Curtis, Eddie, Isha, Trinna, Keldy and Sarah researched and collected our data but one of the most basic issues we ran into was trying to determine how many stop and frisks affected people of Middle-Eastern descent. Although the NYPD tracks the race of those it stops, Middle-Eastern people are categorized as whites so it was not possible to isolate that ethnic group directly. As a workaround, we considered using census data to find predominately Middle-Eastern neighborhoods, but ran into the same issue. After reviewing the information we did have, we came up with the idea of using proximity to the mosques mentioned in the AP report as a marker for ethnicity. We thought it was fair to assume the closer a stop was to a mosque, the more likely the person being stopped was Middle-Eastern. We decided to look at a radius of 900ft, the average length of a New York City block.
Once we were able to isolate our data set, we realized that working with such large amounts of data wasn’t feasible without some type of automation. The coders at the event were really helpful in writing a script that scraped the data for the variables we needed. That let us isolate the key aspects of the stop-and frisks we wanted to use and move forward in mapping our data.
Mapping is Hard
One of our main goals in the project was comparing the incidences of stop-and-frisks near these 9 mosques with other areas in New York City. To do that, we needed to be able to map our cleaned data. Sounds simple enough, right?
Creating our maps turned out to be one of the most difficult and time-consuming aspects of our weekend. Our main problem was that our location data for our stop-and-frisks was in a format which the NYPD uses called State Plane while the location data for our mosques was in longitude and latitude. Brian Abelson, a graduate student at Columbia pursuing a degree in Quantitative Methods in the Social Sciences saved the day by converting our data and then mapping it.
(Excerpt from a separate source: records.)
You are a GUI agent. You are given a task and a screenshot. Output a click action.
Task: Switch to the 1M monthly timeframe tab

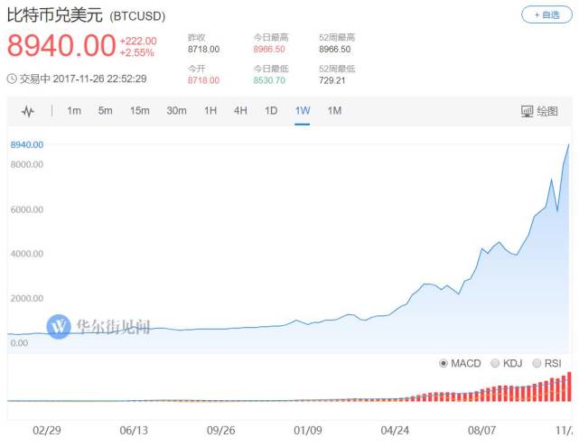click(x=334, y=111)
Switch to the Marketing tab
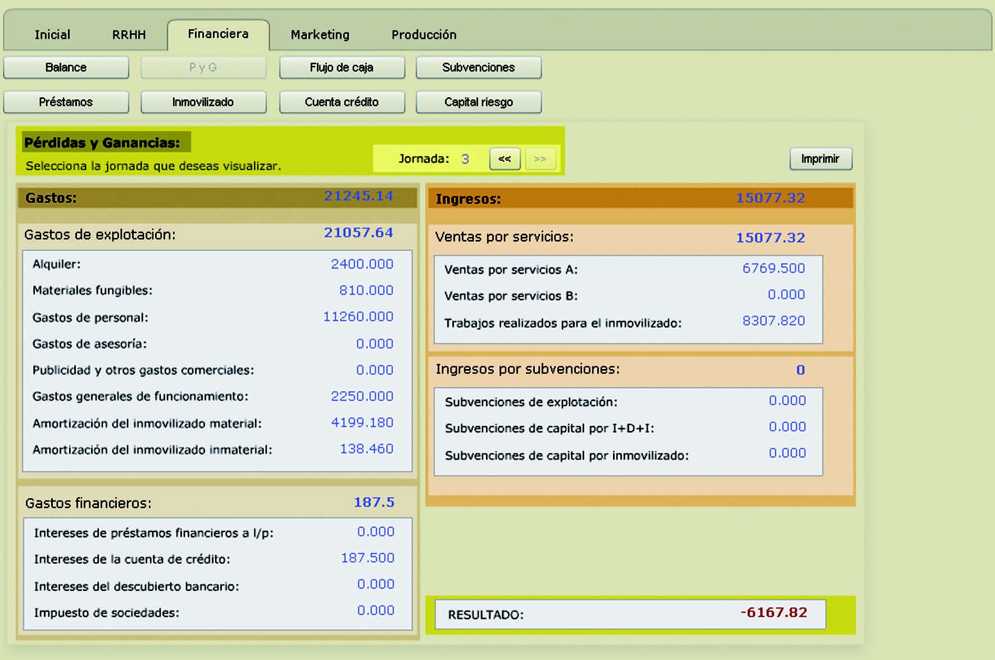 coord(320,35)
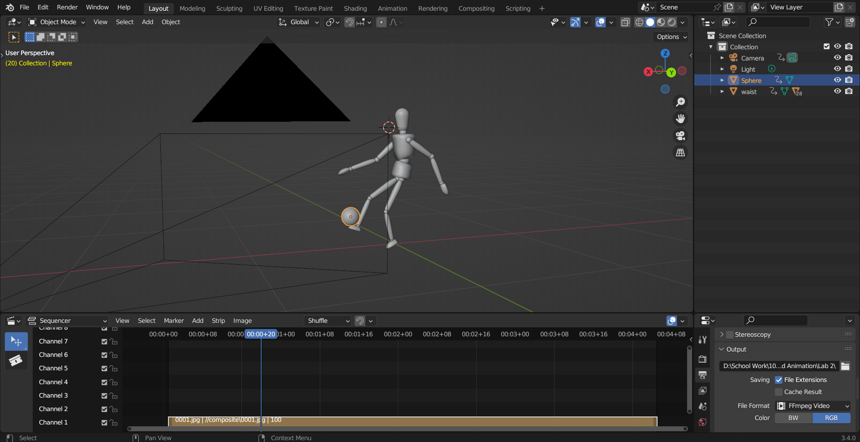The image size is (860, 442).
Task: Switch viewport to Rendered shading mode
Action: click(672, 22)
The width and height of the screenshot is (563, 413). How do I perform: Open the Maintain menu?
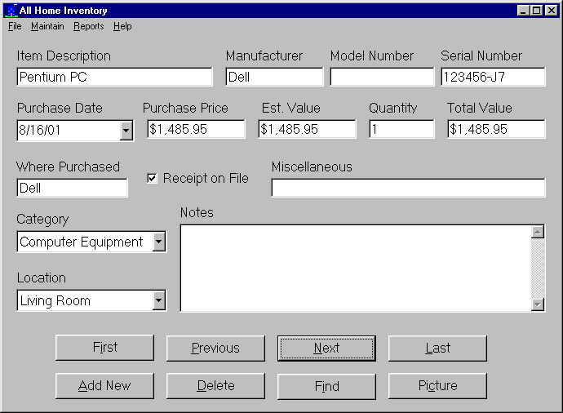(x=47, y=26)
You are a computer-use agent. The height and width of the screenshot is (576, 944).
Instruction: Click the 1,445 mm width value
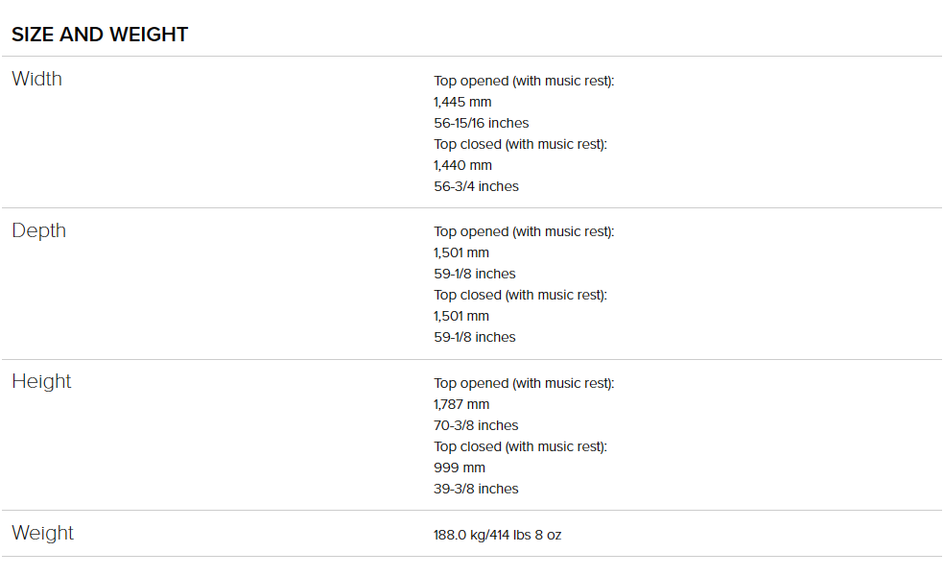click(x=462, y=102)
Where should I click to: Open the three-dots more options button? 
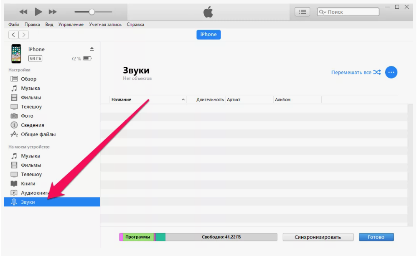(391, 72)
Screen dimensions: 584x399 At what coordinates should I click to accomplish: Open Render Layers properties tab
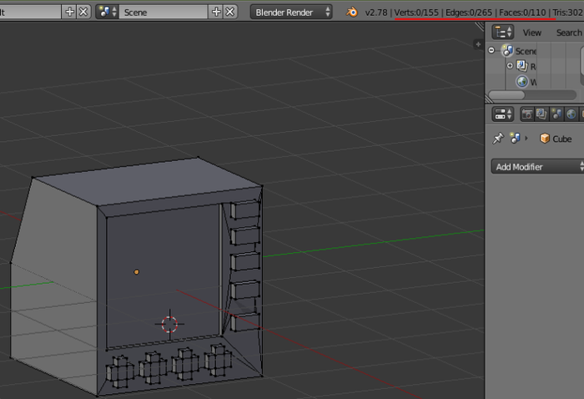click(x=542, y=114)
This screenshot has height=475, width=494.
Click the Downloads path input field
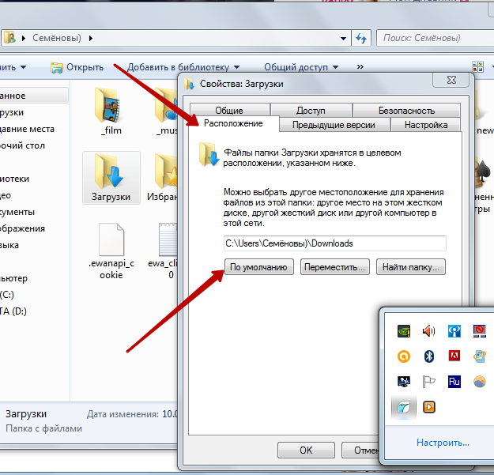[x=334, y=243]
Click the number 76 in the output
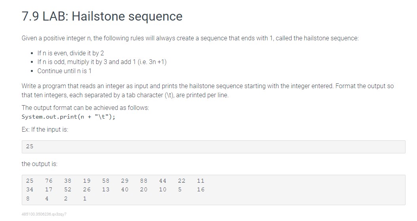Viewport: 417px width, 221px height. tap(49, 181)
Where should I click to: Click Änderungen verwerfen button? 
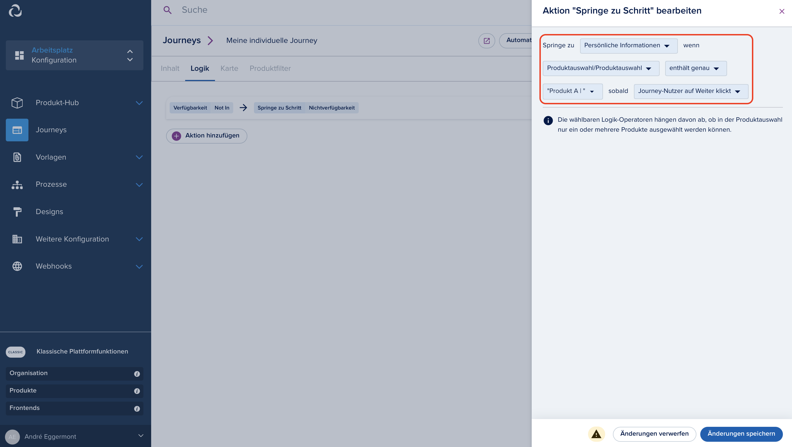654,434
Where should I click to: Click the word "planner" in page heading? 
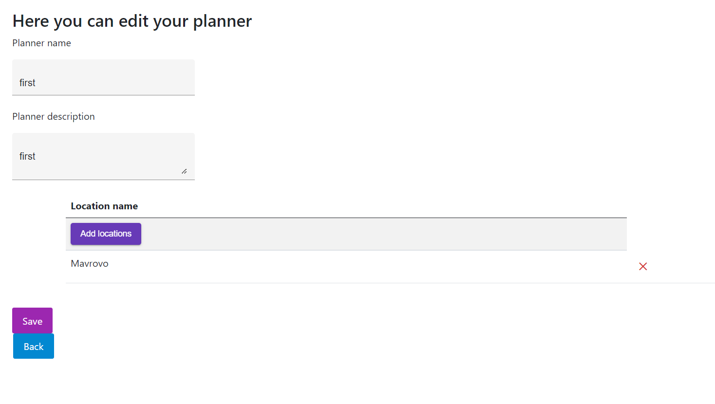(222, 21)
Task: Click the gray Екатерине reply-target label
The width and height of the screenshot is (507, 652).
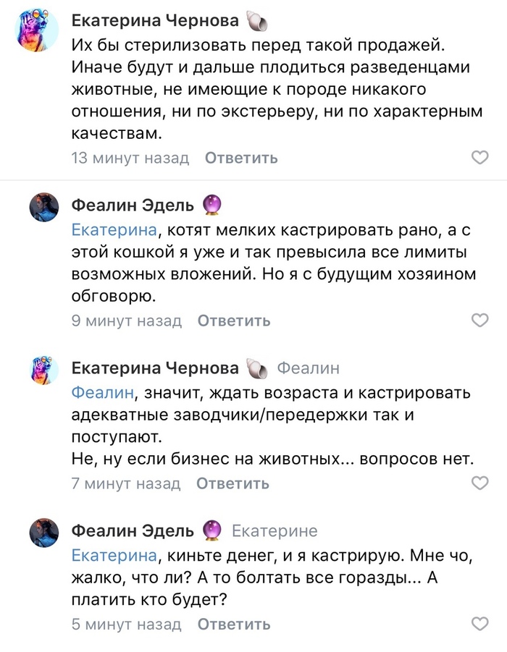Action: [x=275, y=531]
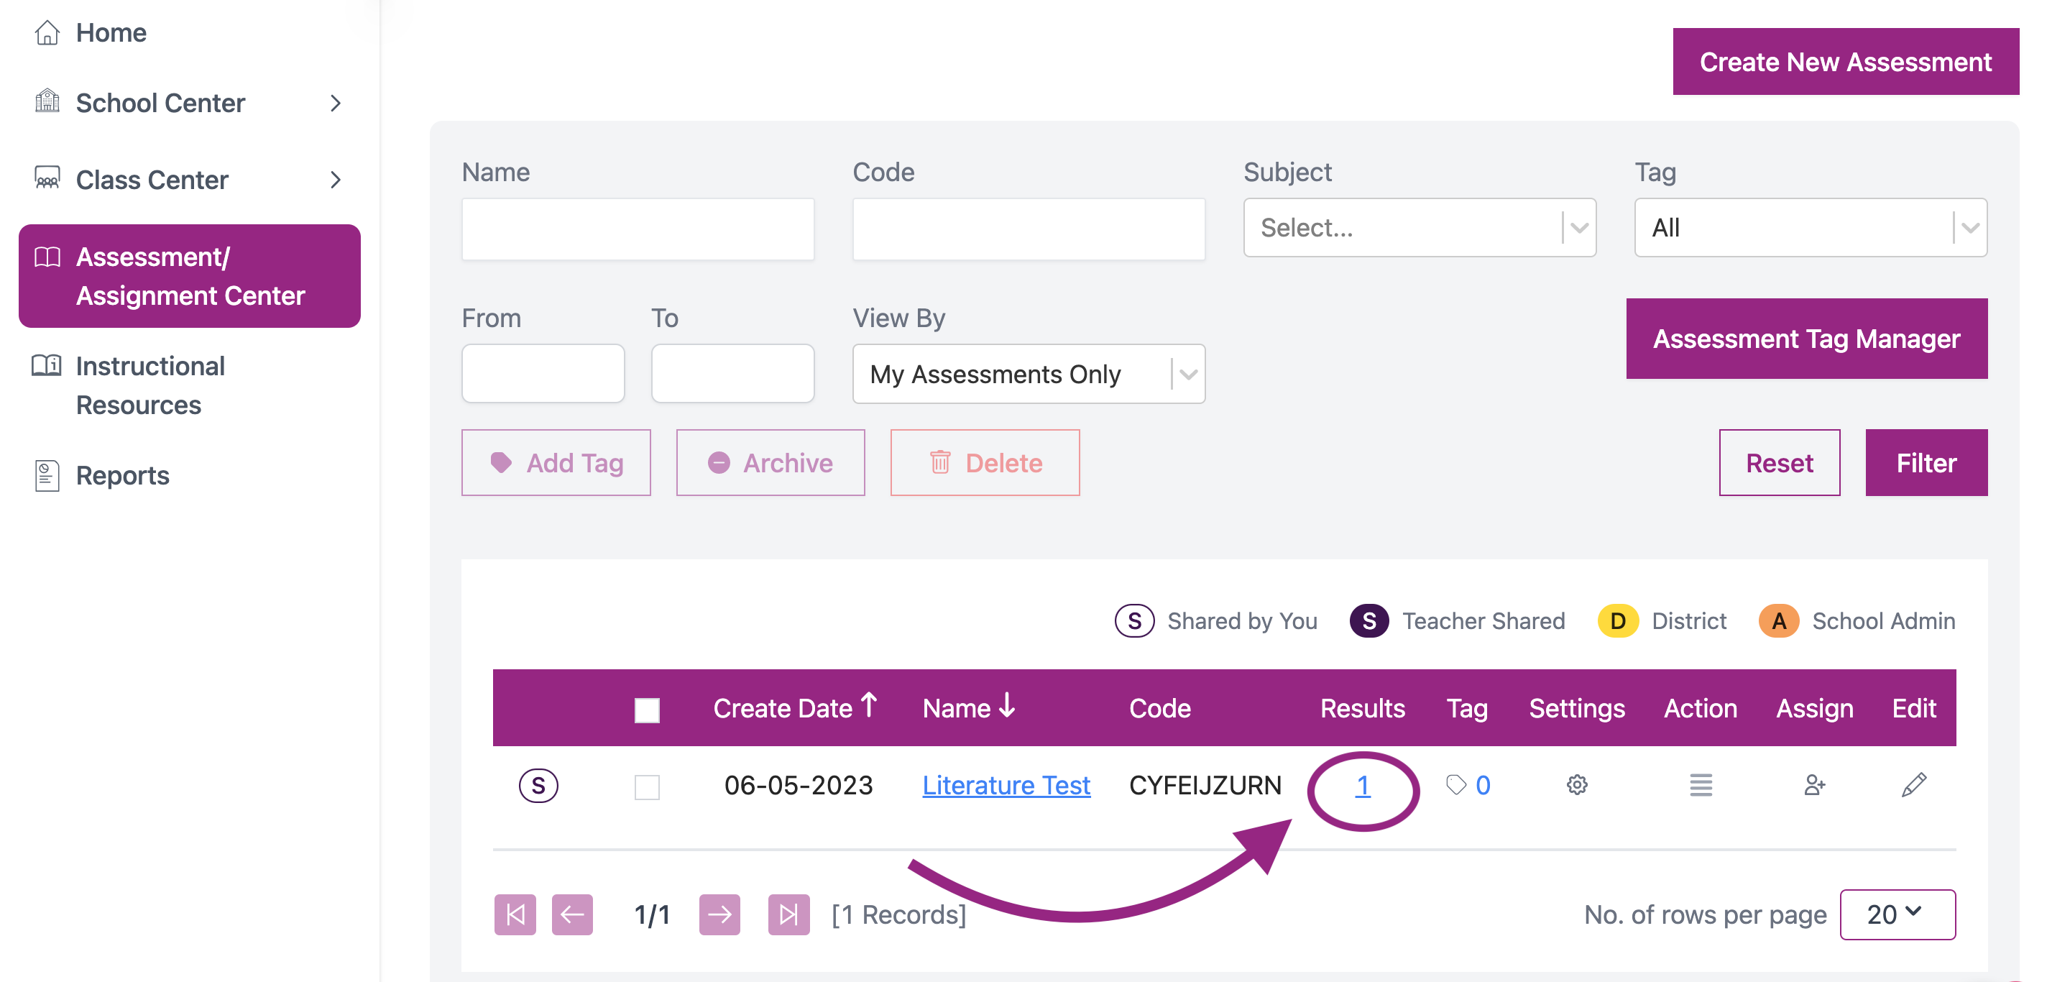
Task: Open the Literature Test link
Action: pyautogui.click(x=1006, y=784)
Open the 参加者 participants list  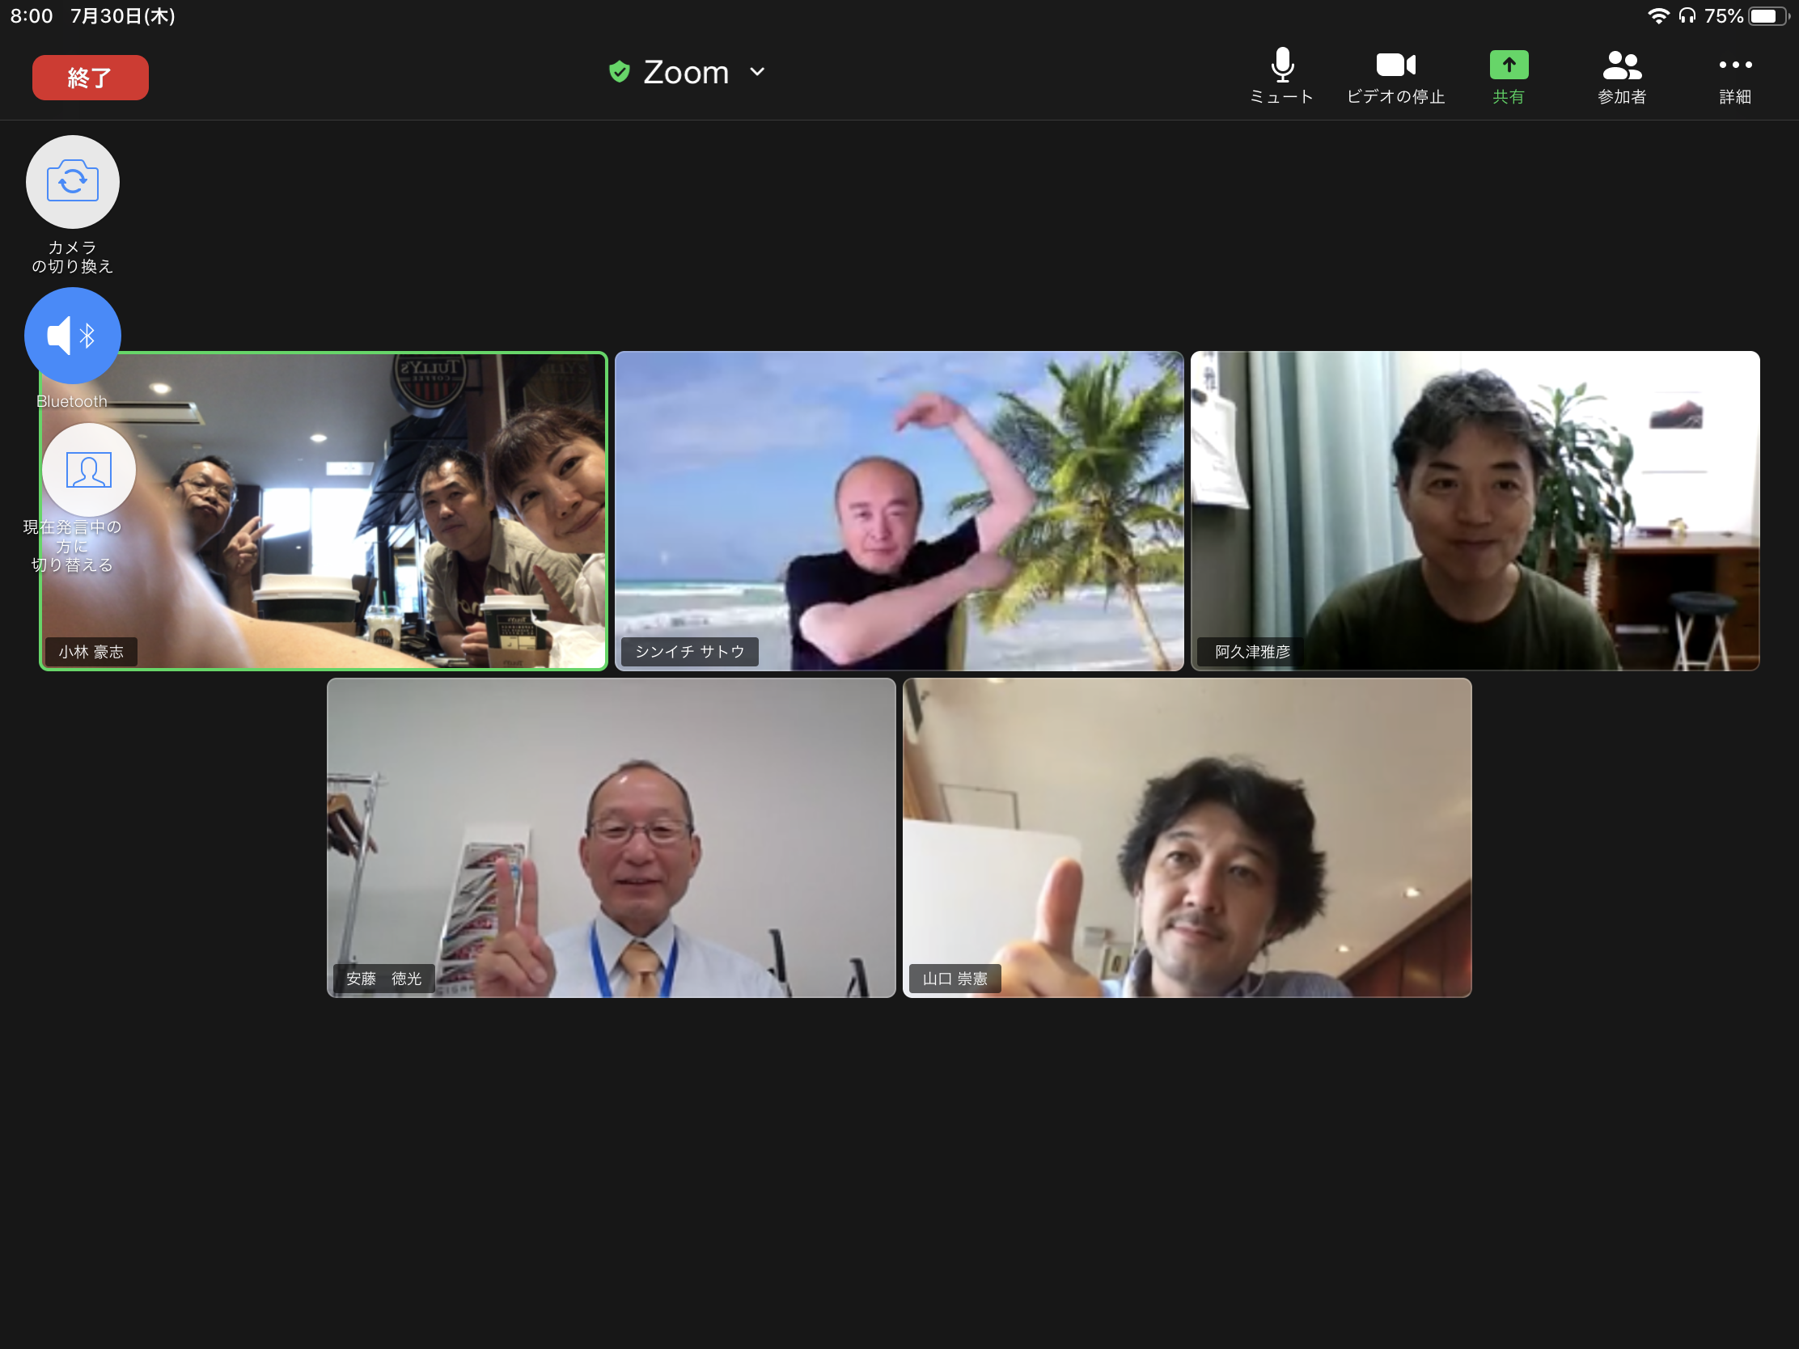coord(1621,67)
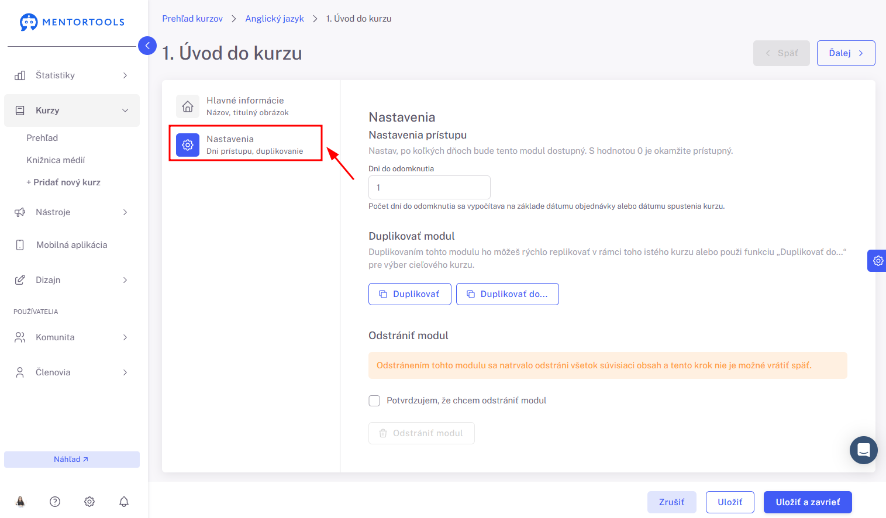
Task: Open help question mark icon
Action: click(x=55, y=502)
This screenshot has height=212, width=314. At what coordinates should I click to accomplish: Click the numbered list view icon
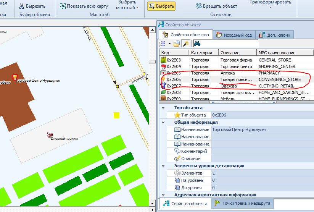pos(163,44)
Brian used a mapping tool called ArcGis to solve the conversion problem so we could view the stop-and-frisks and mosques on the same map. Brian, Michael and I then used a program called R, to further scrape the data and isolate points by specific variables, like race. Brian then used ArcGis to isolate all the points within a 900ft radius of a mosque so we could see how the rates of stop-and-frisks changed over time. Mike Dewar, one of the coders at the event, was also very helpful in nailing down our approach to identifying stop-and-frisks near mosques. Mike wrote an algorithm for us to measure the distance between any one point and a mosque. We didn’t end up using Mike’s algorithm but talking the problem over with him and discussing various approaches was a great help in tackling the larger issue of working with such a large data set.
Analyzing Data leads to More Analyzing Data
Once we were able to map our data, we could see how many stop-and-frisks occurred near these nine mosques in 2006. When we compared the first three months of the year, before the recommendation for surveillance was made, with the next nine months, we did see a small increase. However, to know if this is statistically relevant or markedly different from stop-and-frisks in other areas of New York, we have to do a lot more research and analysis.
Our next step has been designing the right control group against which to test our data, and we received great feedback after the event on the best way to do so. One surprising thing has been how rich our data set is. Further analysis may show that stop-and-frisks near these mosques wasn’t unusual, but as we continue working with the data, it has already given us ideas for more stories we can work on.